BEGIN Supplied records

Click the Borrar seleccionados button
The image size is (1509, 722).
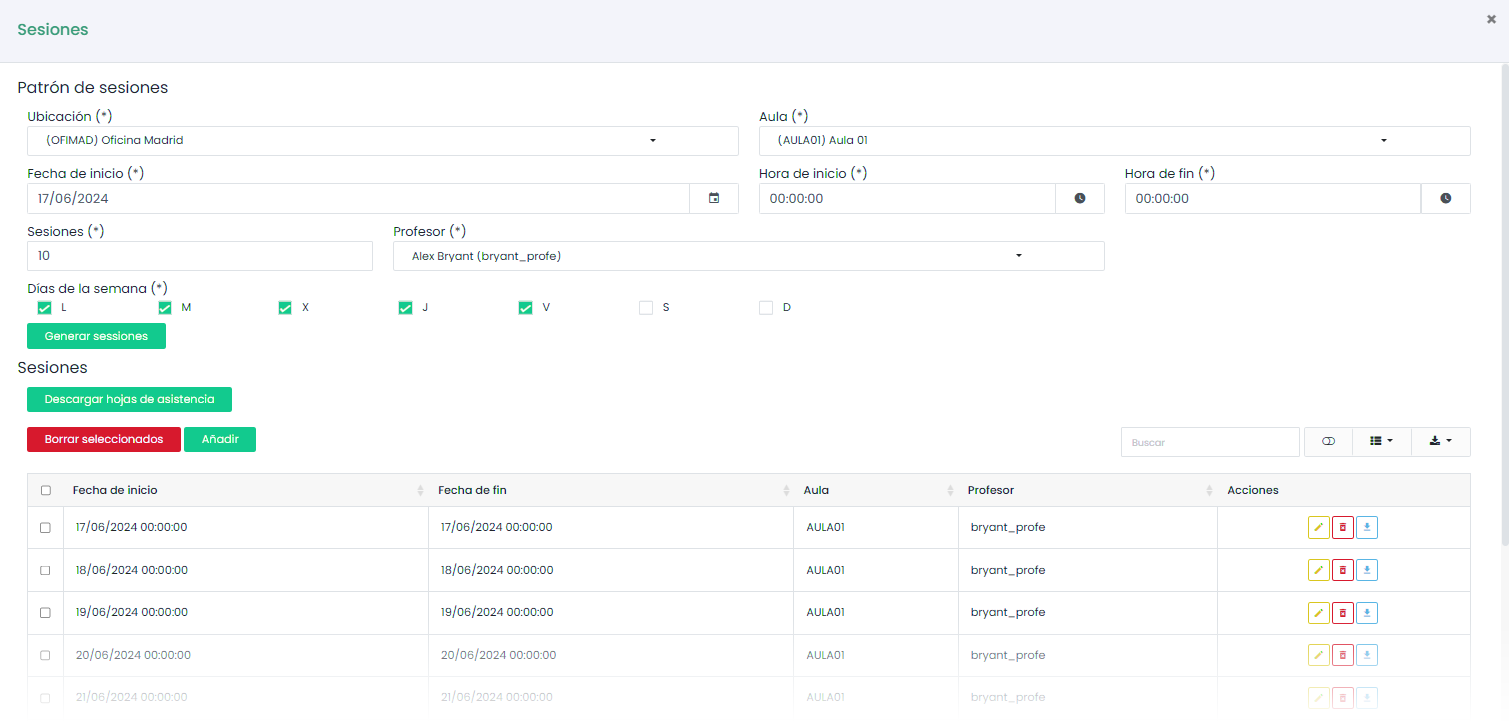(x=104, y=440)
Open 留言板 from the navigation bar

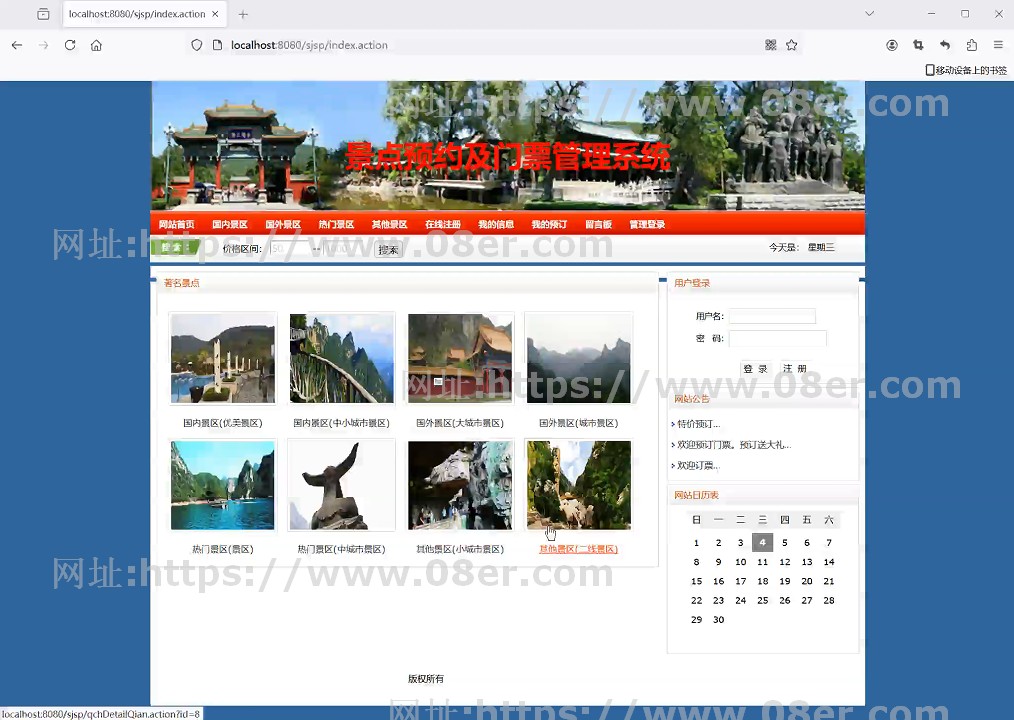(x=598, y=225)
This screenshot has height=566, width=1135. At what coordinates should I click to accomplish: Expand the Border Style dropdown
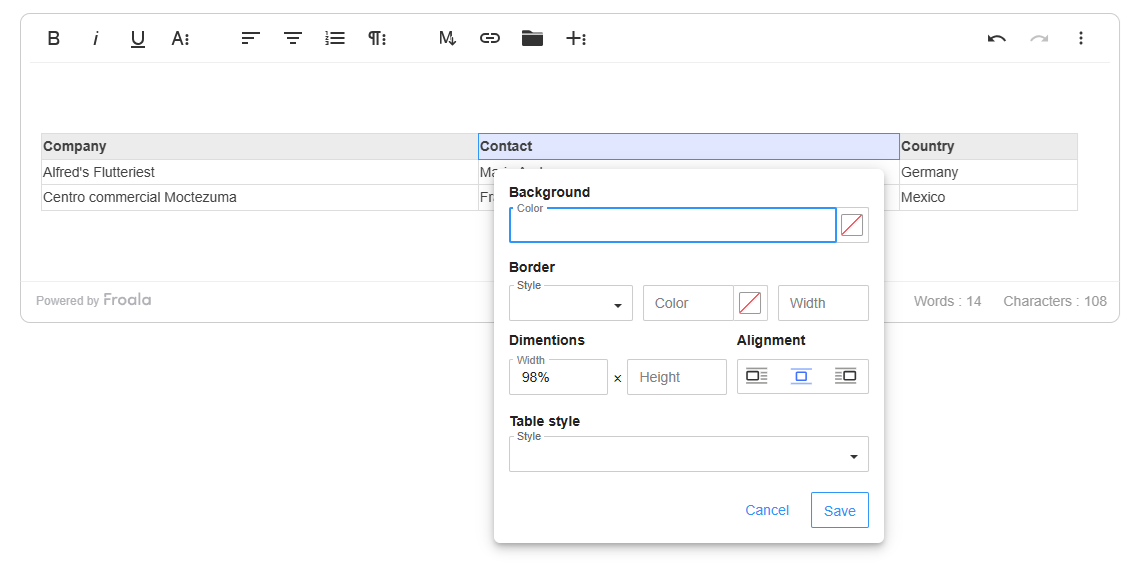pos(571,303)
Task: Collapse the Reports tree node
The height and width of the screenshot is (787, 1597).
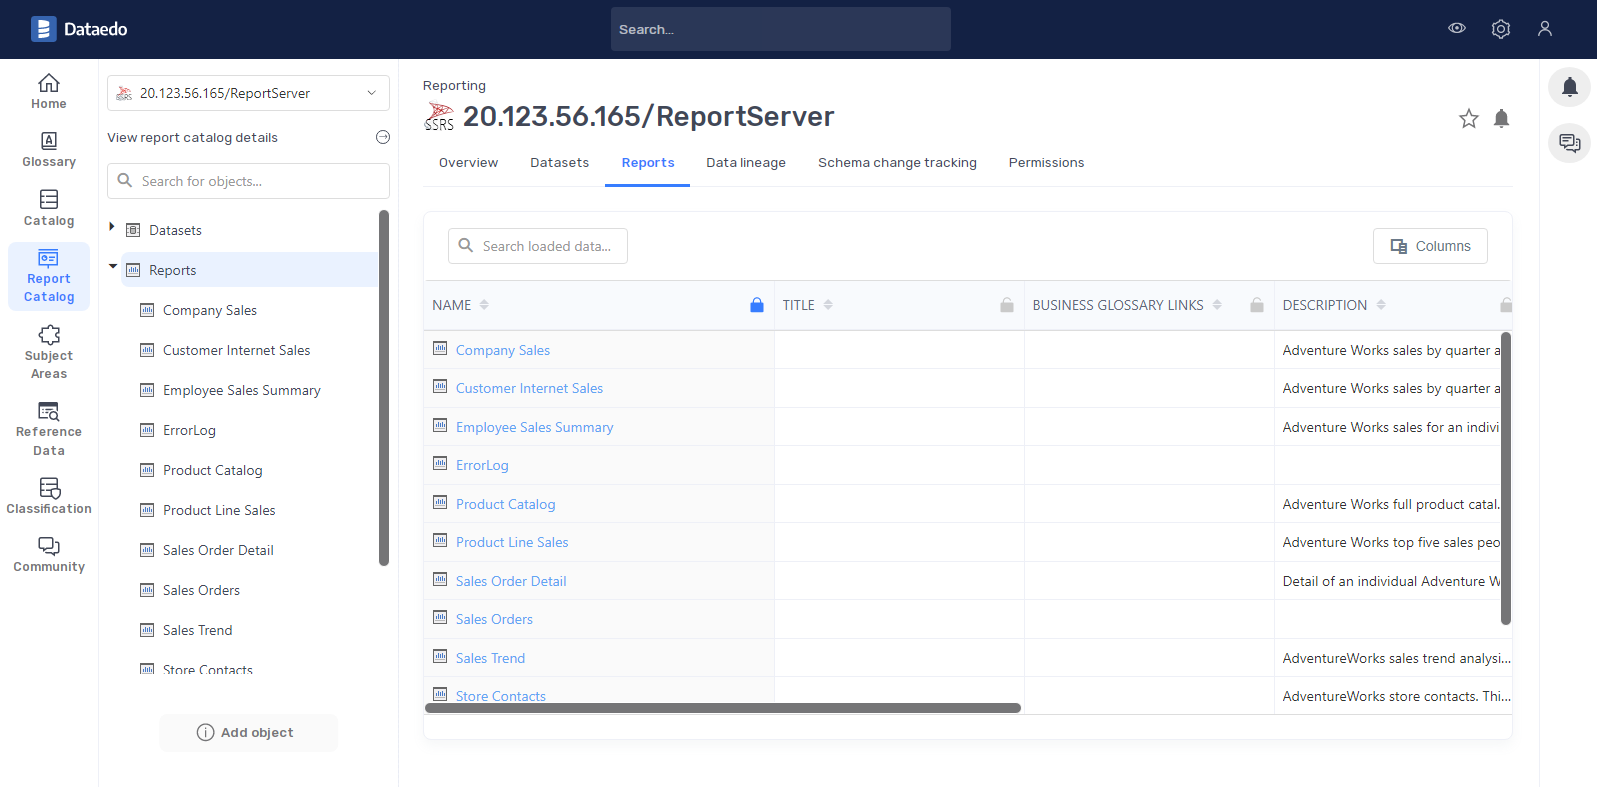Action: coord(113,268)
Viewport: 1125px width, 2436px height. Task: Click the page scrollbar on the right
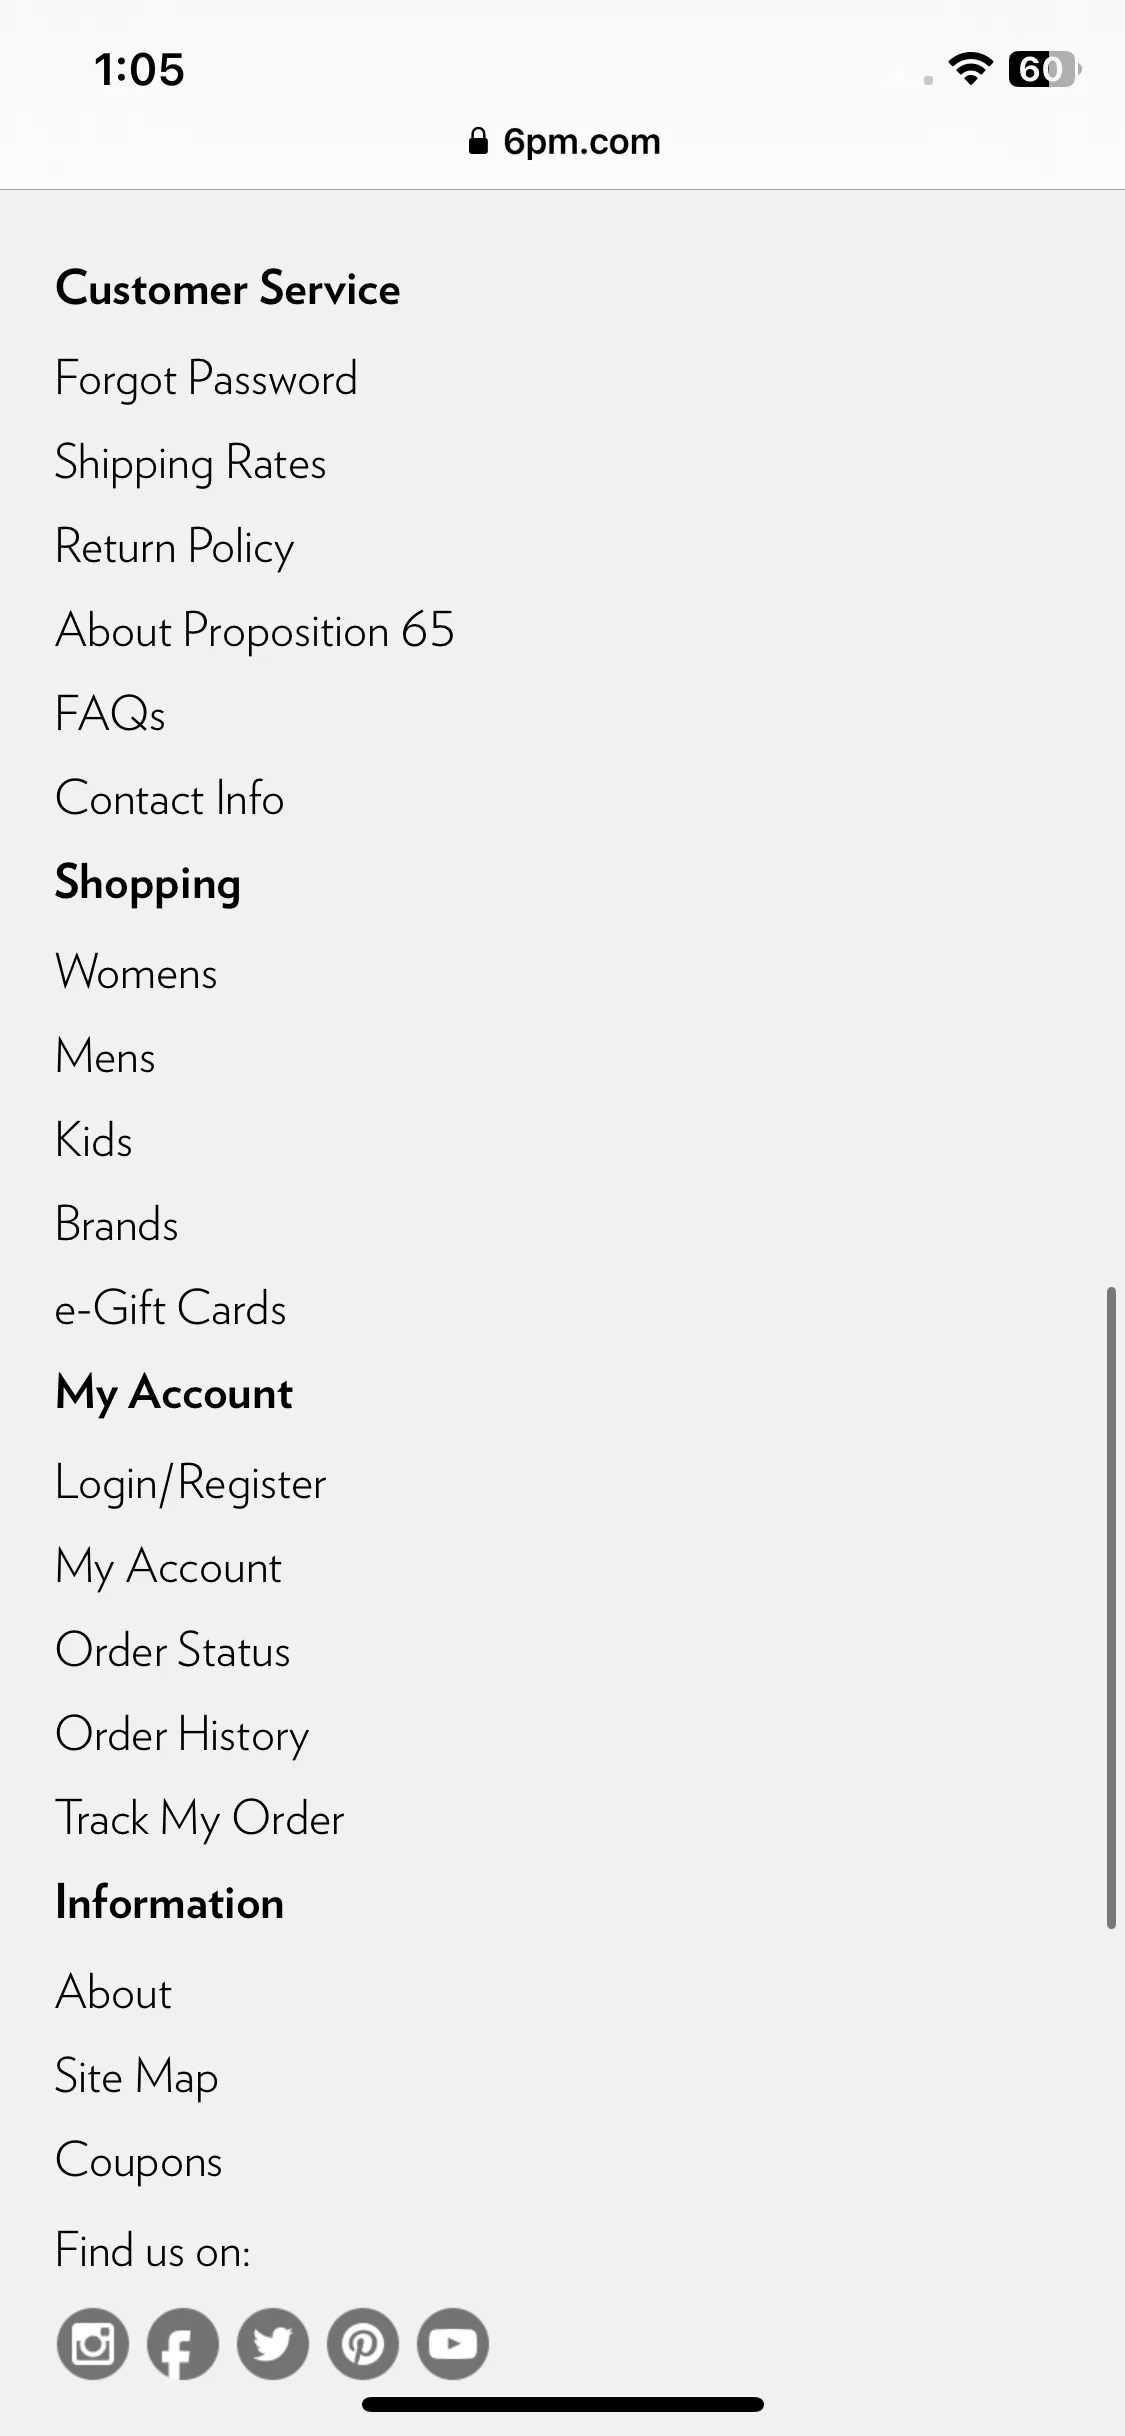(x=1110, y=1607)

END Supplied records

What is wanted is an exact copy of the lines above from the one containing "The image size is (1509, 722)." through the one containing "Task: Collapse the Reports tree node", with no pictures in it.

The image size is (1509, 722).
(x=104, y=440)
Open 留言板 from the navigation bar

(x=598, y=225)
This screenshot has height=566, width=1135. At what coordinates should I click to accomplish: Expand the Border Style dropdown
pos(571,303)
Task: Collapse the Reports tree node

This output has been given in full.